Однажды, вернувшись с ловли, Митя застал мать с заплаканными глазами. Но она часто плакала и от счастья, и от маленьких горестей. Он, приласкавшись к ней, снова ушел на двор. Там он встретил лесника Михаила и от него узнал, что мужики начали делить покосы и что в Марковском лесу произведены крупные порубки.

– Неспокойно, – сказал Михаил, – начинают шалить.

Михаил был верный. Это был высокого роста мужик, японской войны унтер-офицер, белозубый здоровяк, с нависшими татарскими усами. Он ходил в высоких болотных сапогах, закинув за плечо штуцер, и нюхом накрывал порубщика. Енинские мужики не раз грозились его спалить, но трусили. На праздничной неделе, по пьяному делу, один из мужиков пырнул его в бок ножом, но не смог вырваться из железных рук лесника. «Да чтоб я его ножом бил, – крикнул Михаил, отняв нож, – я его рукой задавлю!» И он, бросив мужика замертво, вышел со стягом на гулянье и свистящими взмахами дубины загнал всех мужиков и парней за околицу. В поле деревня кричала несвоими голосами и долго боялась расходиться по хатам.



Митя любил Михаила. Лесник научил его повадкам дикой птицы и стрельбе влет.

Теперь Михаил стоял угрюмый, барабаня пальцами по прикладу ружья и, глядя на деревню, говорил:

– Дошалишь! Ужо. Другим местом выйдет… А плохо, барчук, – добавил он, – про Питер ведь правду говорят?

– Правду, – ответил Митя.

– И неужто с такими силами можно было поддаться?

– Поддались, – ответил Митя.

В одну из июльских тихих ночей зарево раскинуло свой пышный веер. С чердака было видно, как горело имение Липки. Желтые языки врезались в небо, бросая тревожные отблески на дымные искристые облака.

В саду собрались женщины, говорили шепотом, словно кого-то боясь, часто крестились и слушали, как под веянием слабого ветра шумели озаренные отблеском зарева вершины.

В ту же ночь Митя долго не мог заснуть. Он снова вспомнил февральские дни.

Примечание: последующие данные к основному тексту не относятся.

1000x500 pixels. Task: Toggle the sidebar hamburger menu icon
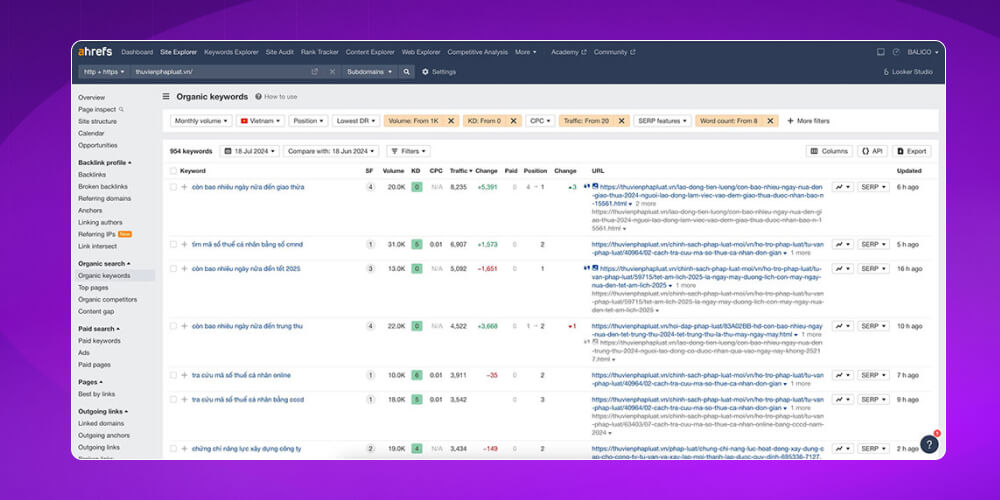(166, 97)
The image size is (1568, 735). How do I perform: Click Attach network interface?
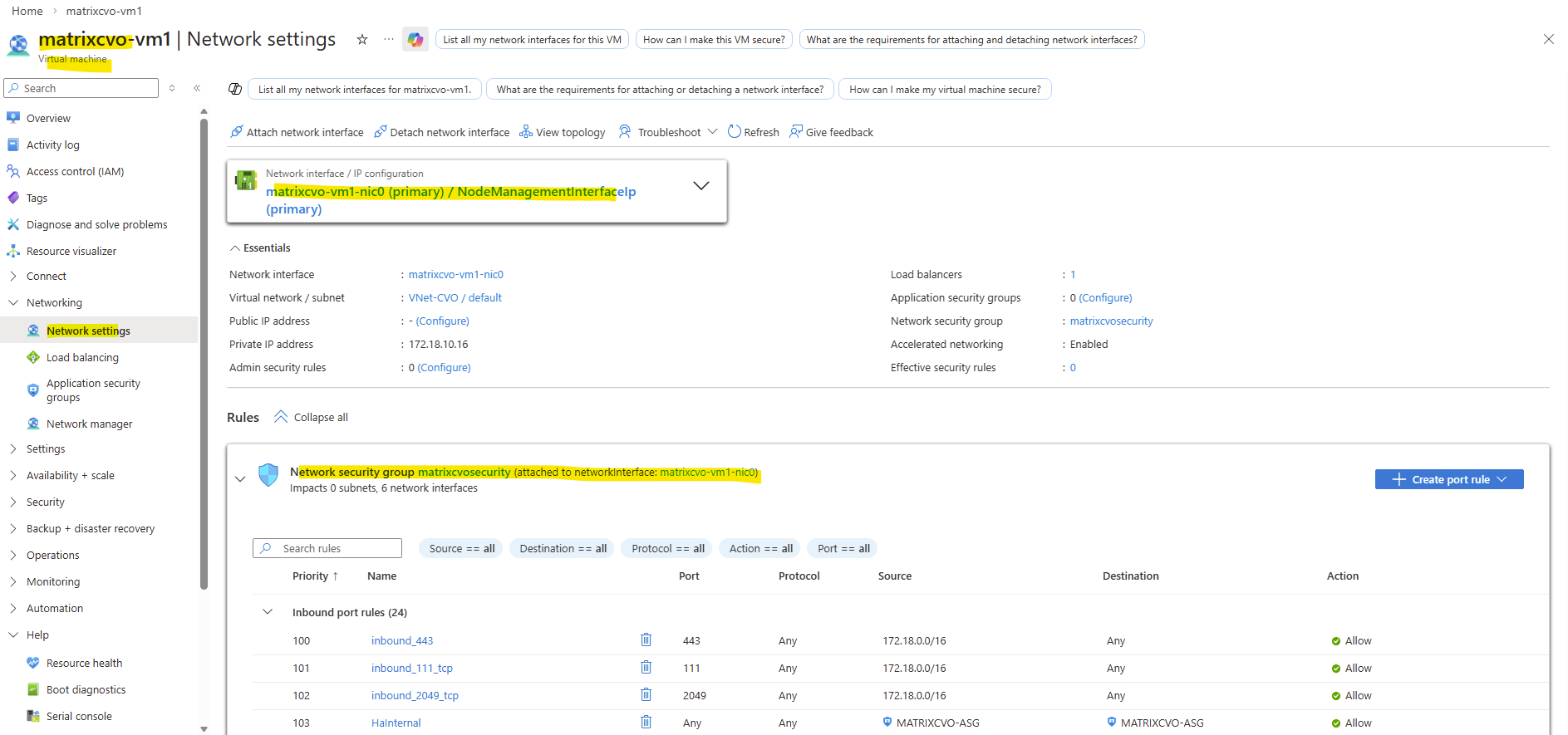pyautogui.click(x=297, y=132)
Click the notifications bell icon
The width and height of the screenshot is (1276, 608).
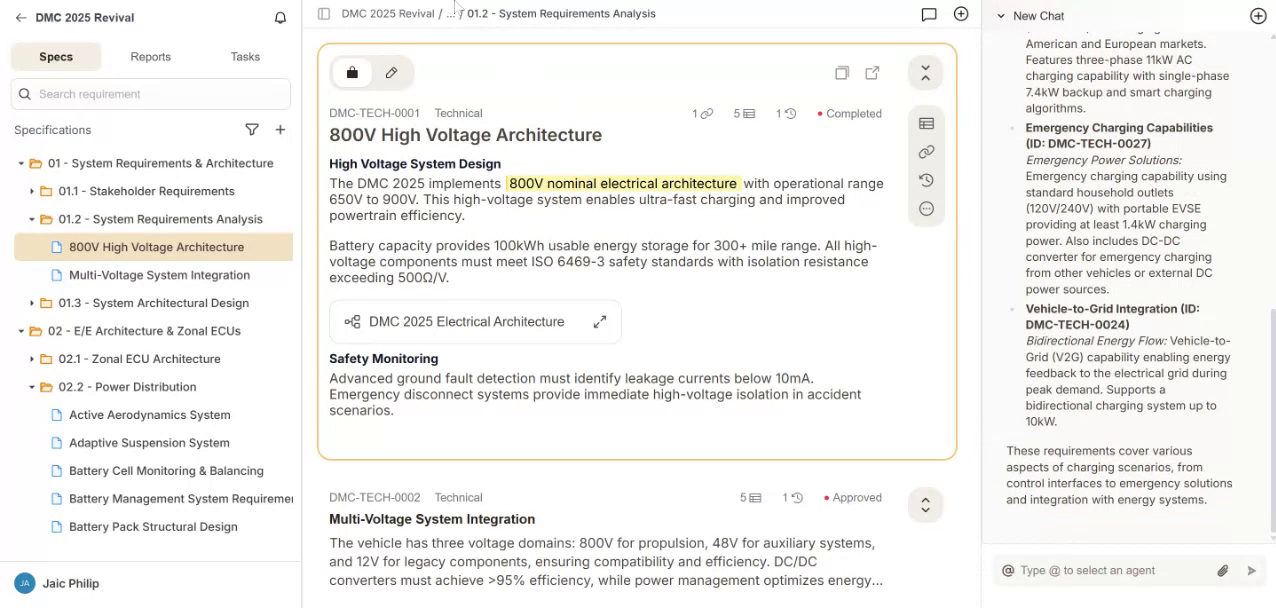(x=280, y=18)
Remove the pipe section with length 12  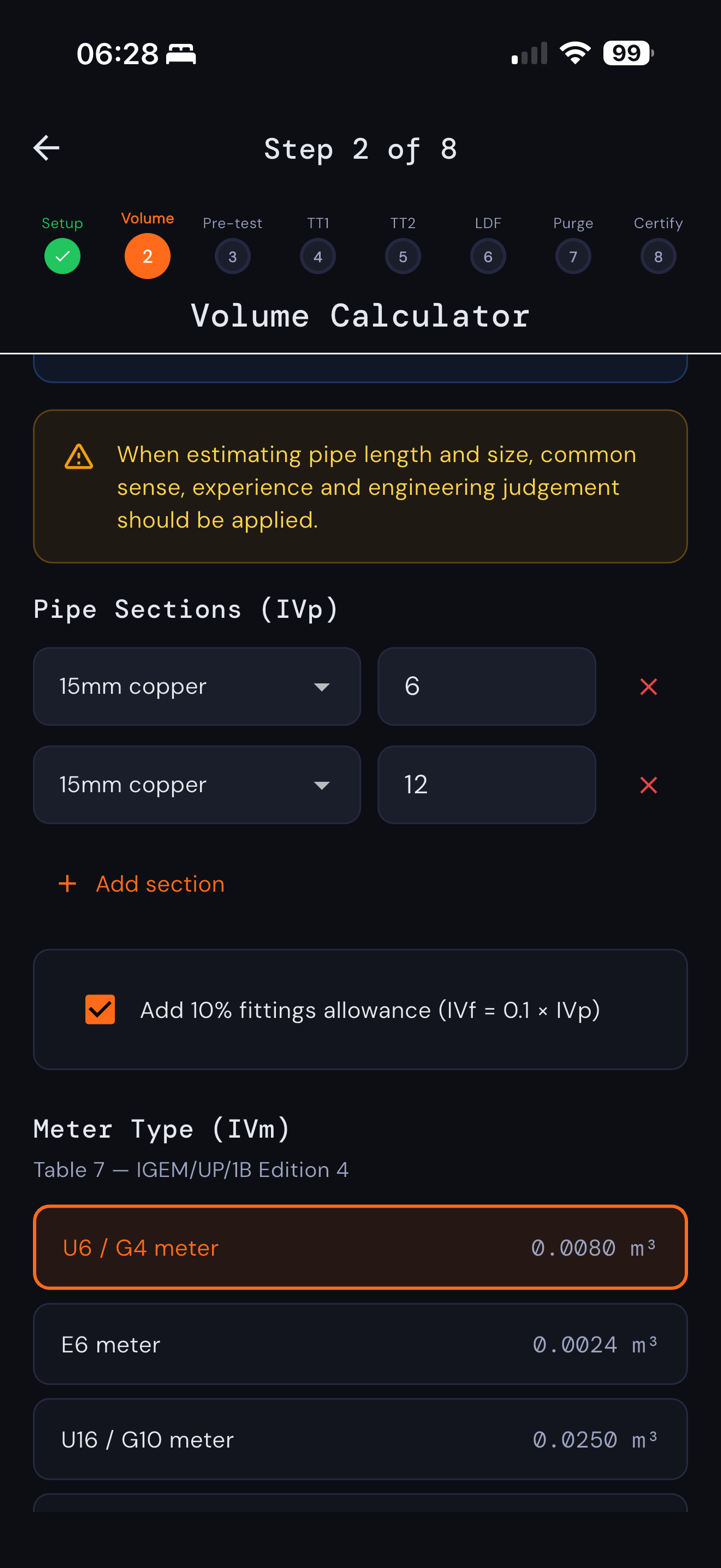[x=648, y=785]
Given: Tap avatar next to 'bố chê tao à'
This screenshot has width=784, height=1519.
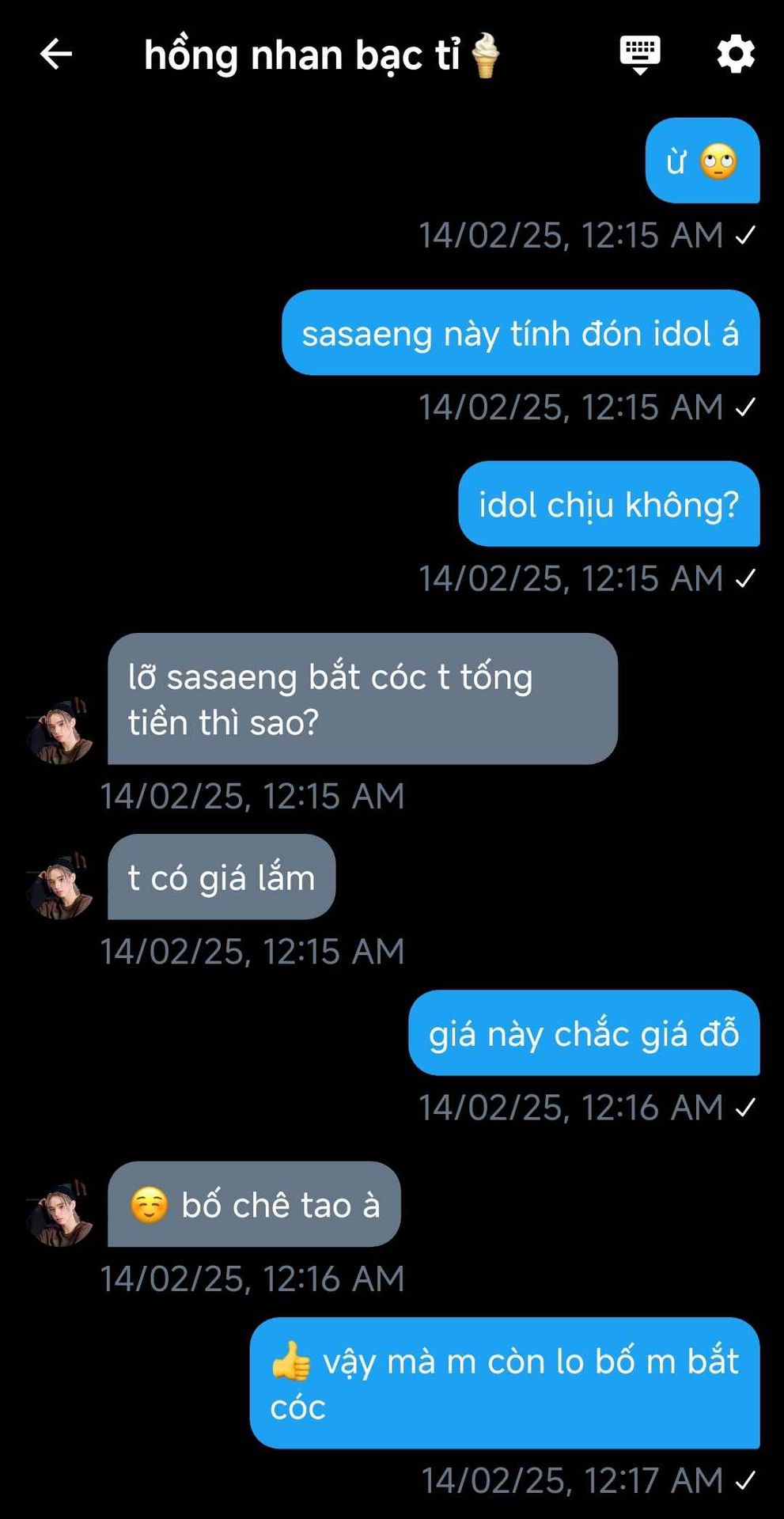Looking at the screenshot, I should tap(59, 1214).
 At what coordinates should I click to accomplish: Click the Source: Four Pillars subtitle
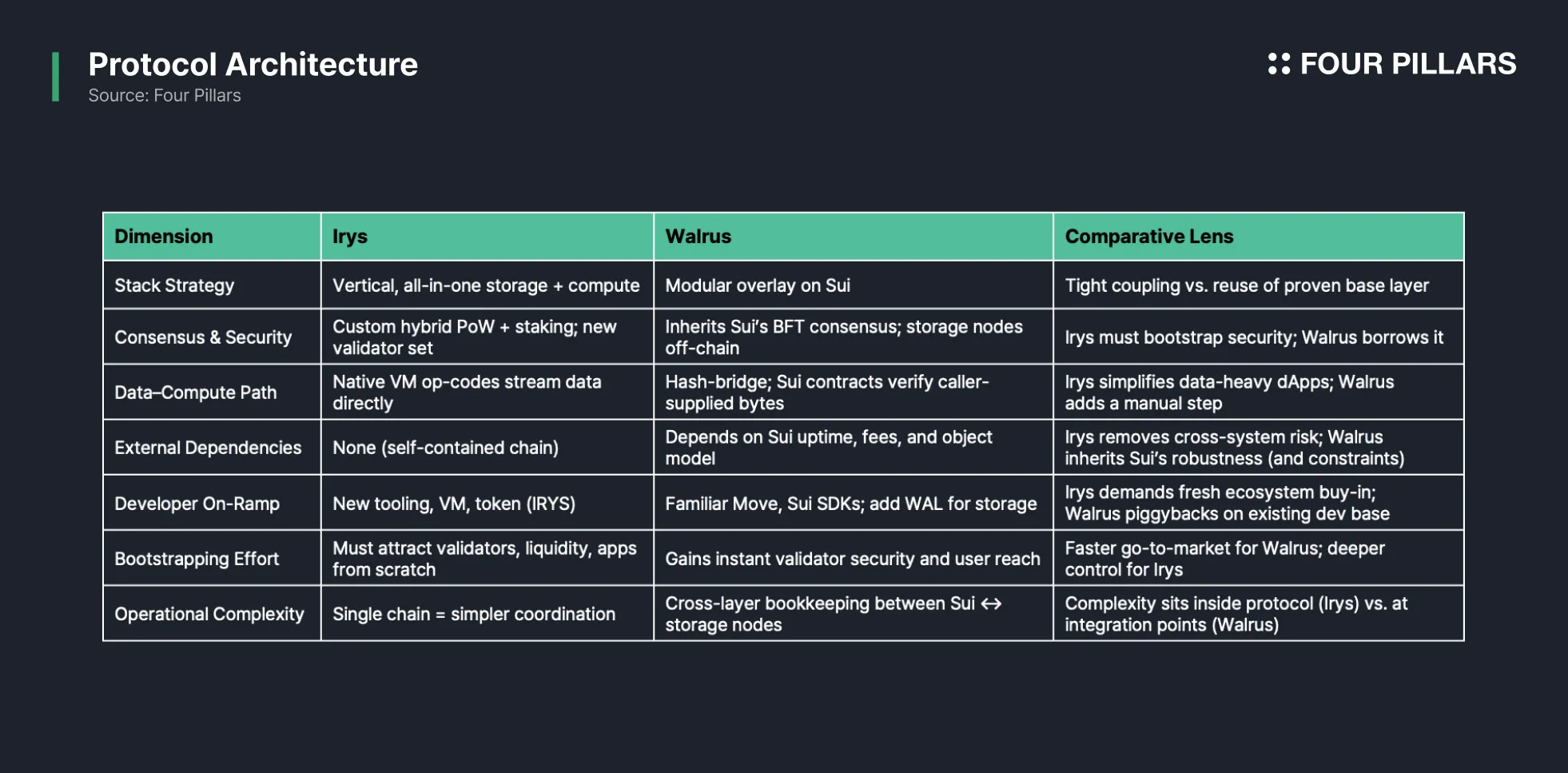click(x=165, y=95)
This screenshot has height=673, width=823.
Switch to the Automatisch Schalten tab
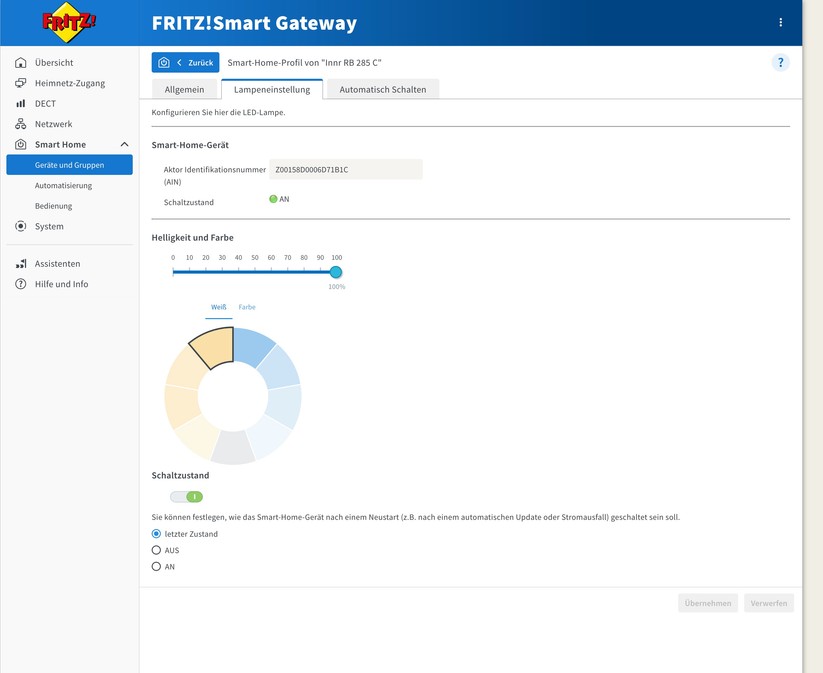pos(384,89)
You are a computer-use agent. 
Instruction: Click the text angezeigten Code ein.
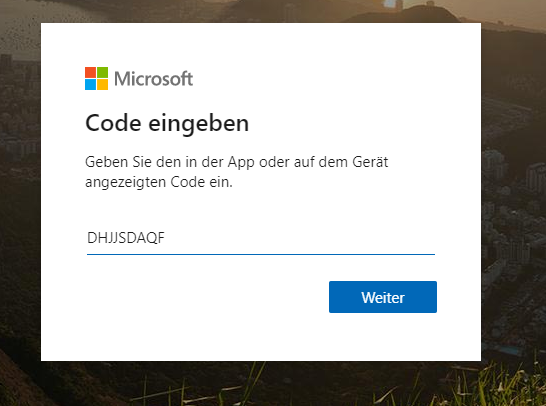[x=159, y=182]
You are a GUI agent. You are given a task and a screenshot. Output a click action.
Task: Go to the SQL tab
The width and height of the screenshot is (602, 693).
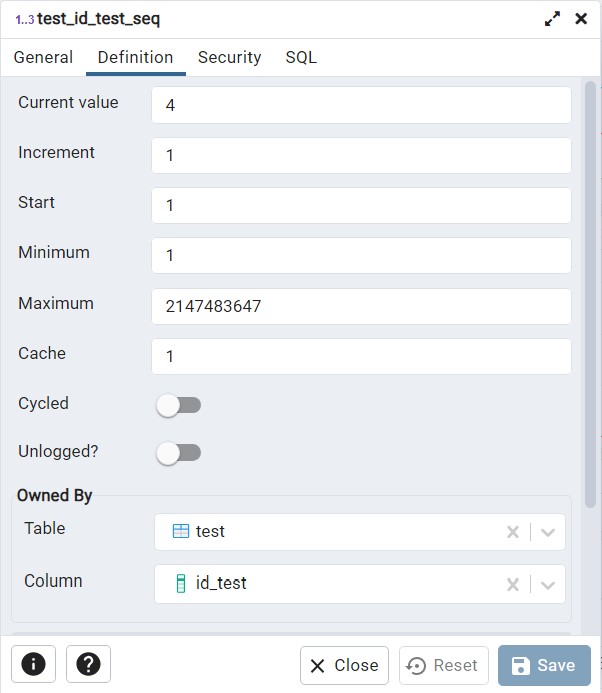click(301, 58)
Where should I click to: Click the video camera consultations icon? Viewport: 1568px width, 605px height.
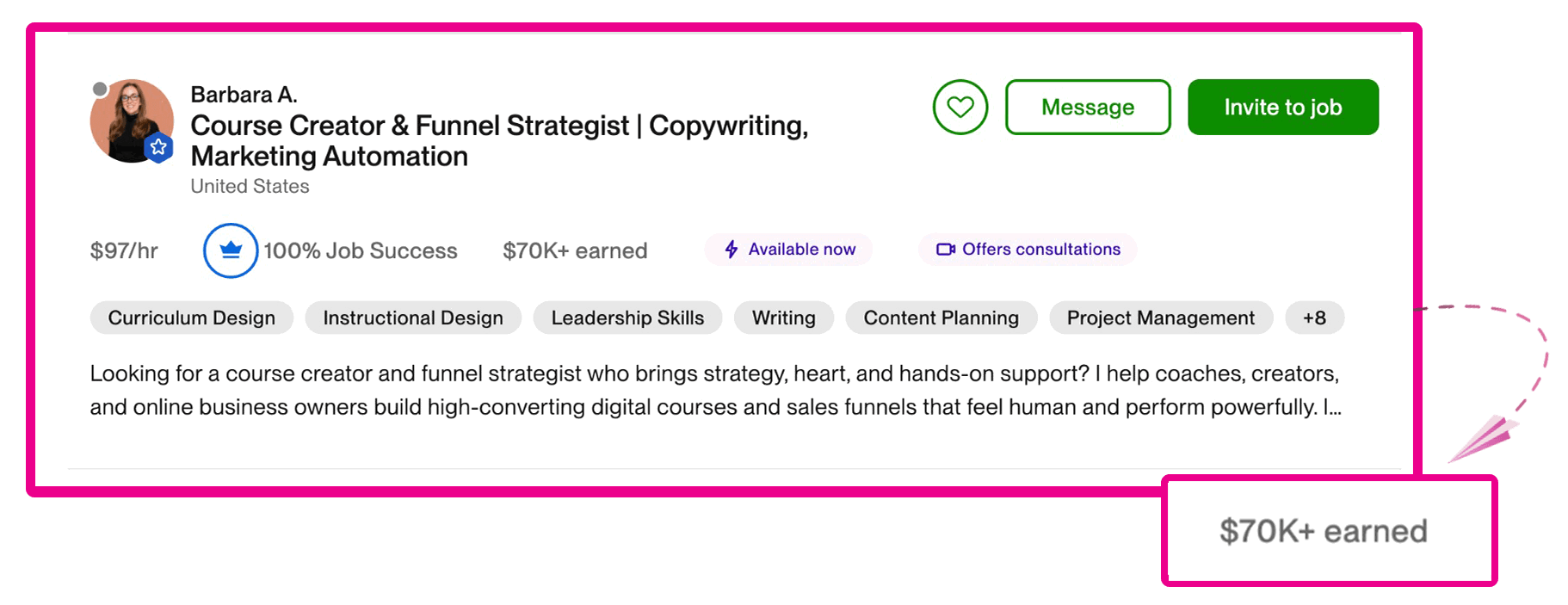[946, 250]
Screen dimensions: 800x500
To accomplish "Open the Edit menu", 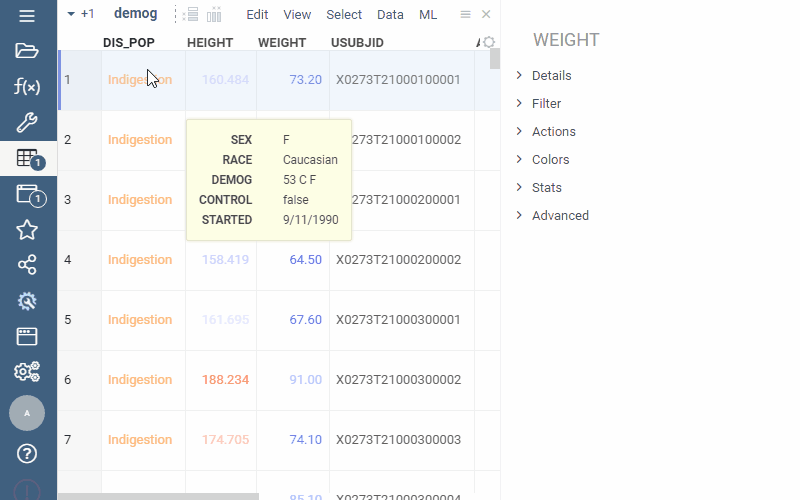I will point(257,15).
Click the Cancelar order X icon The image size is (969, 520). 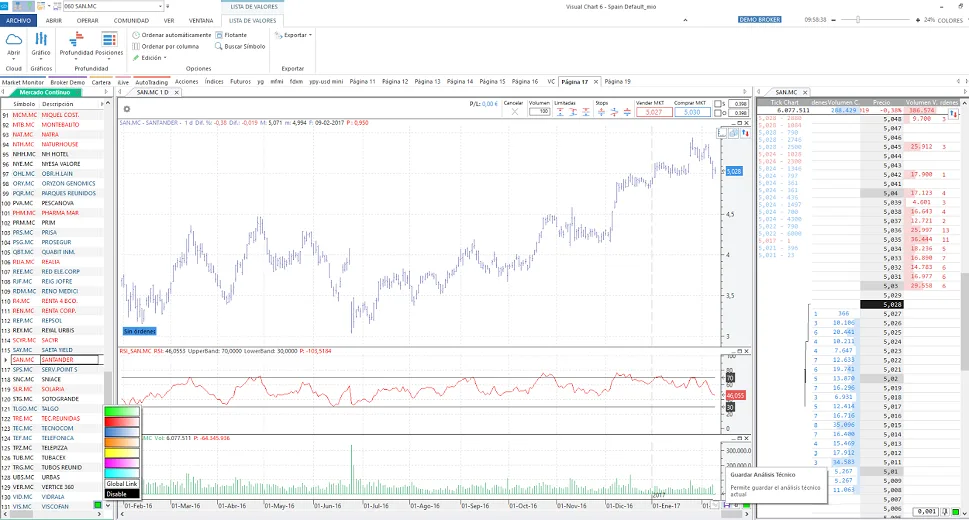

Тогда ветер вил снег. Кадеты были выстроены перед зданием корпуса. Мальчики мерзли и перетаптывались. Накануне они, не исполняя приказа нового правительства, пели «Спаси, Господи, люди Твоя» по-старому и пели дружнее. Офицеры ходили перед строем, нервничали и подтягивали перчатки. Кадетский оркестр наотрез отказался играть Марсельезу, и начальству пришлось вызвать пехотных музыкантов, объяснив гарнизону, что кадеты еще не разучили нового гимна. Нечищеные трубы пехотинцев были обвязаны красными бантами.

После команды кадеты не пошли, а поплелись, нарочно толкаясь. К площади стекались серые нестройные колонны пехоты, красные языки хлопали под ветром. Звуки Марсельезы относило к Волге.

– Ребята, идти в ногу! Покажем пехоте, как кадеты ходят, – пронесся шепот по рядам. Все подтянулись, вскинули головы, и на площадь вышли черной, плотно сбитой колонной. Впереди шел высокий грузный генерал. Штатский с поднятым воротником, в драповом пальто, метался около генерала, путаясь в сугробах, и говорил:

– Господин генерал, я вам должен объяснить маршрут движения!…

Во время экзаменов длинноусый украинец, учитель истории, глухо сказал:

– Много у вас, господа, грехов, но, выпуская вас, никакого греха по отношению к родине не делаю. Новые ждут вас дни…

Митя вспомнил, как на вокзале толпа, окружив раненого офицера и отняв у него наган, в один голос грозила и кричала. Чьи-то руки тянулись к офицерским защитного сукна погонам. Офицер стоял бледный и, криво улыбаясь, ничего не отвечал. Его шинель была истрепана, а на левом рукаве, над обшлагом, были нашиты четыре золотых полоски. Они говорили о пролитой им в боях крови…

Стараясь не вспоминать и не думать, Митя зарылся в подушки и начал отсчитывать до тысячи, чтобы скорее уснуть.